Borden: Tax-Law Analysis

Bradley T. Borden (Brooklyn; Google Scholar), Tax-Law Analysis:

Tax law has a unique analytical framework, which the nature of tax law requires. In areas of uncertainty, advisors and taxpayers are unable to predict the outcome of some reporting positions with perfect certainty. If a taxpayer takes a reporting position that results in the taxpayer paying less tax at the time a tax return is filed, the taxpayer runs the risk of being required to pay tax later upon an IRS audit. Congress recognizes that there are areas of uncertainty in tax law and only imposes penalties if the authority supporting a reporting position is weak. To determine the strength of a reporting position, a tax advisor must be able to identify and analyze legal authority that relates to the reporting position and determine whether the authority supports the desired reporting position or is contrary to it. 

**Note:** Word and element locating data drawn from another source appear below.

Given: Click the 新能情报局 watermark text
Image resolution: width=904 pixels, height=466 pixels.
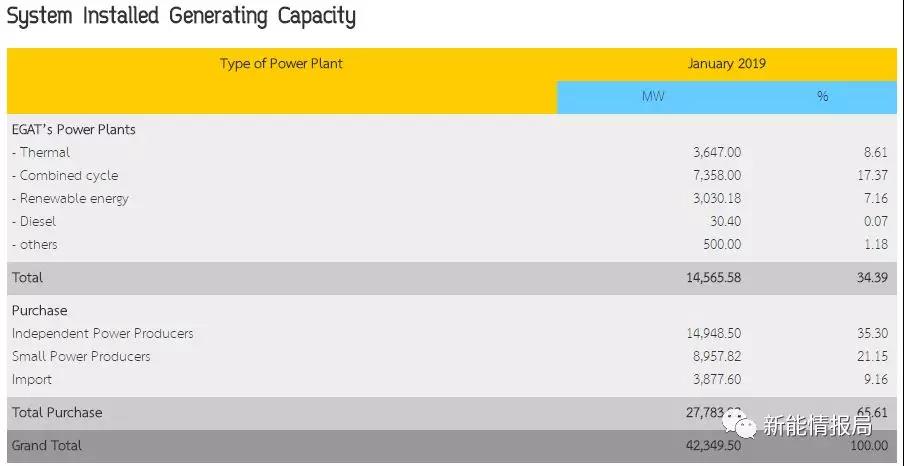Looking at the screenshot, I should tap(818, 426).
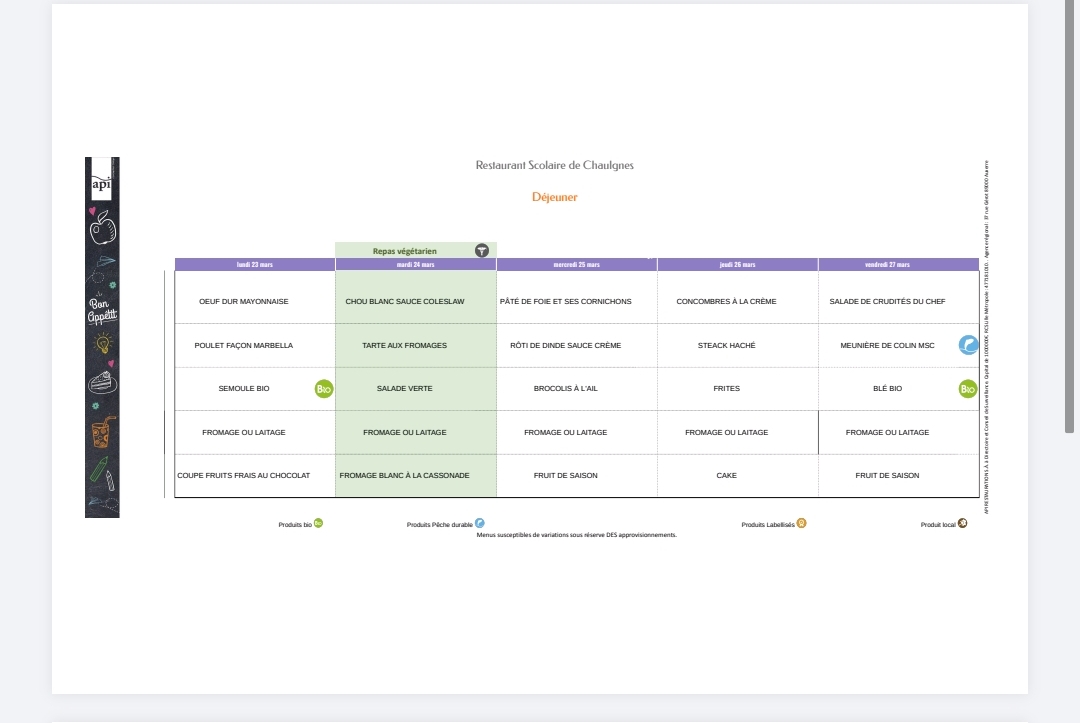Click the Tarte aux Fromages cell

[405, 345]
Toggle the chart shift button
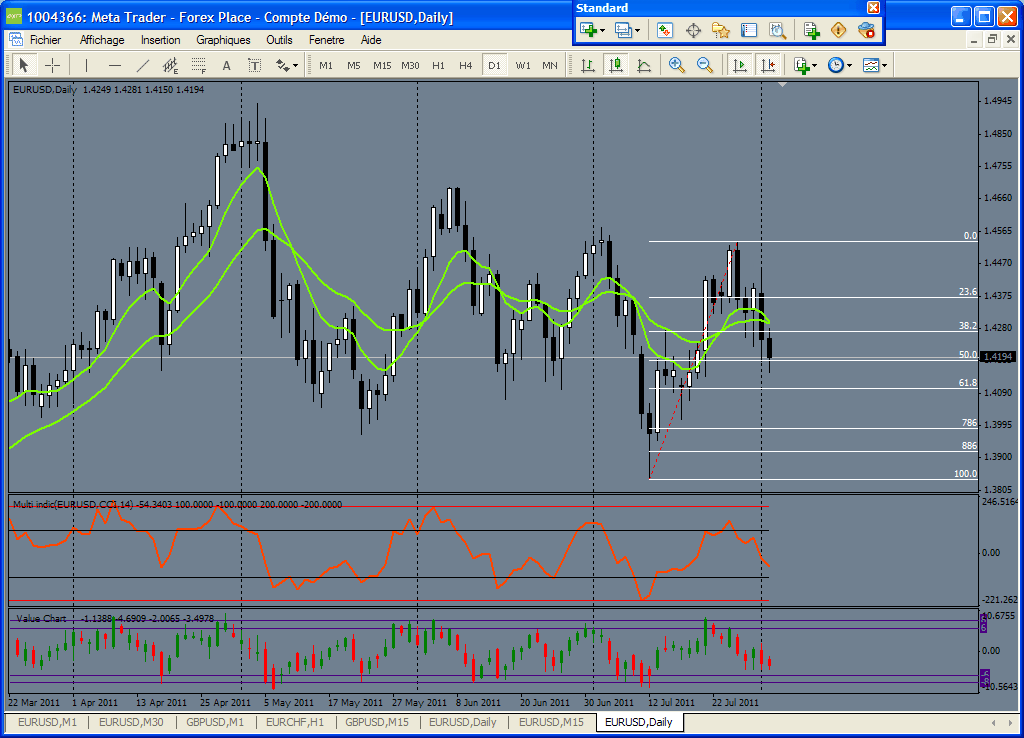1024x738 pixels. pyautogui.click(x=768, y=65)
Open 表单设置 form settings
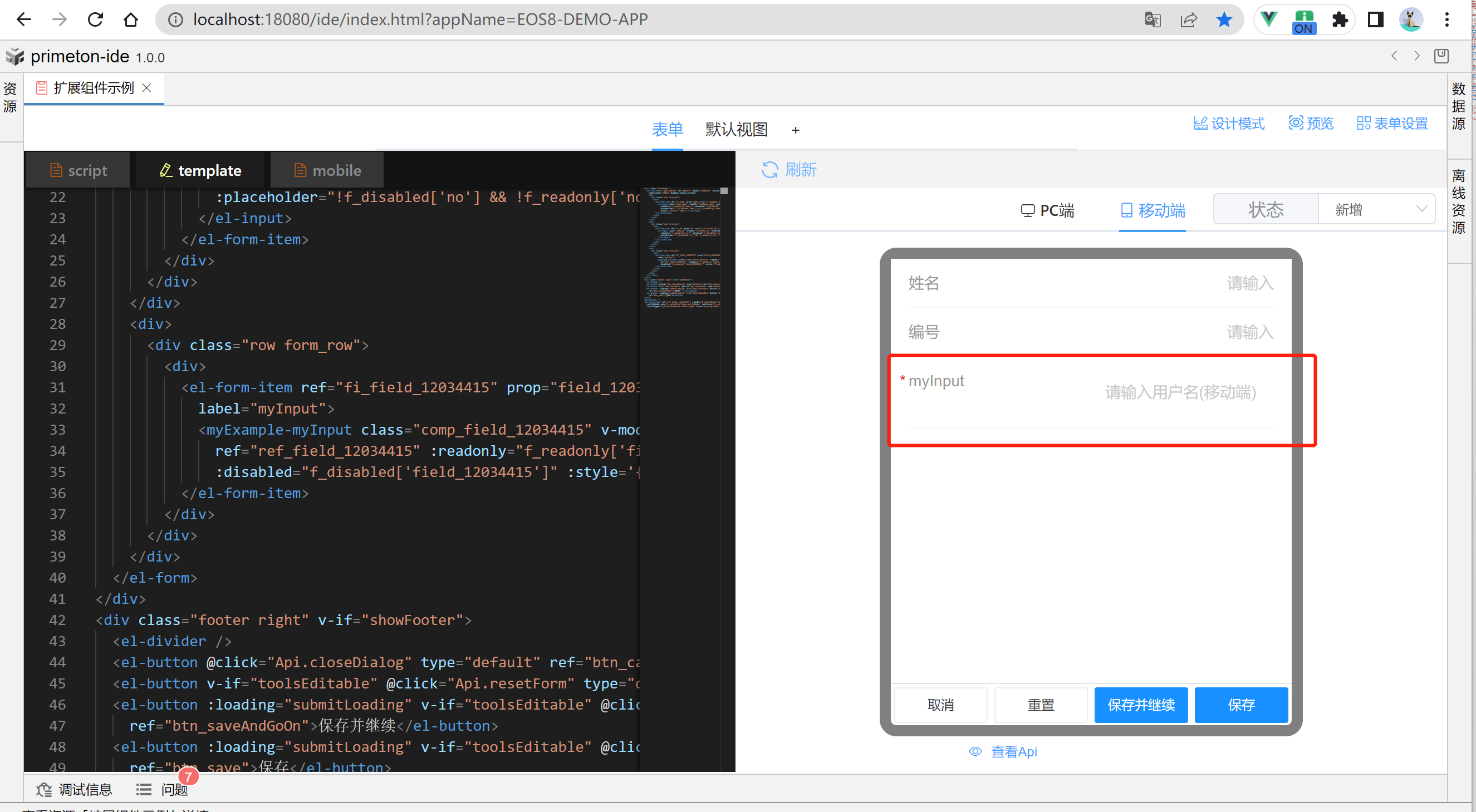Viewport: 1476px width, 812px height. click(1392, 123)
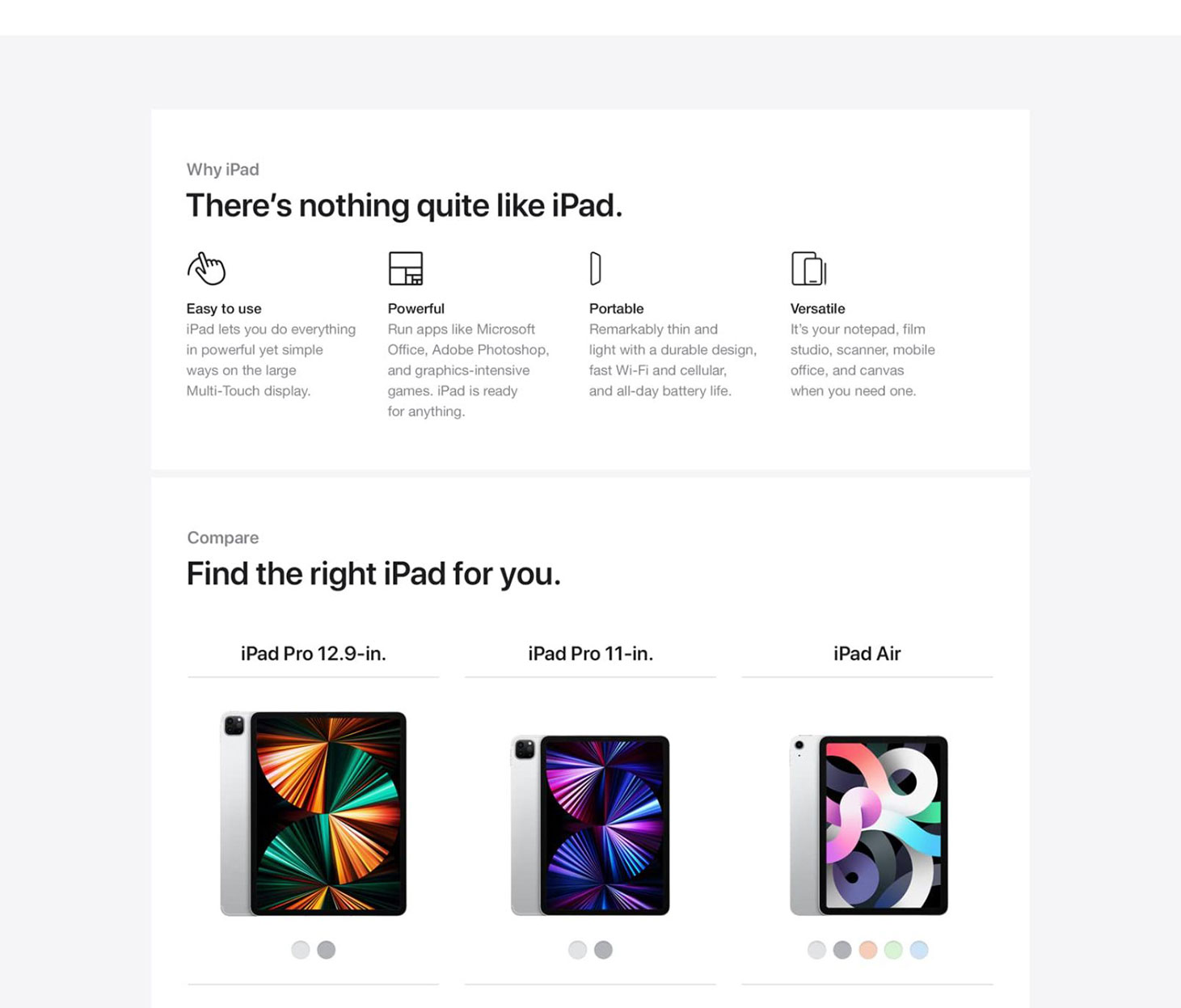Click the Find the right iPad headline
The height and width of the screenshot is (1008, 1181).
pyautogui.click(x=373, y=574)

Bradley T. Borden (Brooklyn; Google Scholar), Tax-Law Analysis Applied to Section 1031 Exchanges & Proximate Business Transactions:

The popularity of nonrecognition of gain under section 1031 of the Internal Revenue Code attracts advisors from several corners of the real estate industry, including real estate attorneys; real estate professionals, such as brokers; section 1031 qualified intermediaries; and tax advisors. The varying degrees of professional training often results in advice varying from one advisor to the next. Nowhere is this more apparent than with respect to so-called “drop-and-swap” and “swap-and-drop” transactions. Some advisors claim that property owners must hold property for a specific period of time before or after an exchange to qualify for section 1031 nonrecognition. Others advise property owners to hold property for some period of time as a precaution to help buoy up the support for claiming section 1031 nonrecognition.

This Article presents an overview of tax law analysis and the authority that governs section 1031 exchanges that occur in proximity to business transactions, i.e., drop-and-swaps and swap-and-drops. The Article shows that very strong authority supports section 1031 nonrecognition even if an exchanger receives exchange property in a tax-free distribution from an entity immediately before an exchange or transfers replacement property as a tax-free contribution to an entity immediately following an exchange. The same cannot be said for advice to hold property for a specific period of time before or after an exchange. In fact, such advice could expose exchangers to other tax and non-tax risks and could expose advisors to advisory risk. Given the popularity of drop-and-swaps and swap-and-drops, it is important that advisors look to the law when providing advice and that they apply tax-law analysis when considering authorities governing this area of the law. This Article provides the foundation for applying tax-law analysis and demonstrates its application to common exchanges that occur in proximity to business transactions.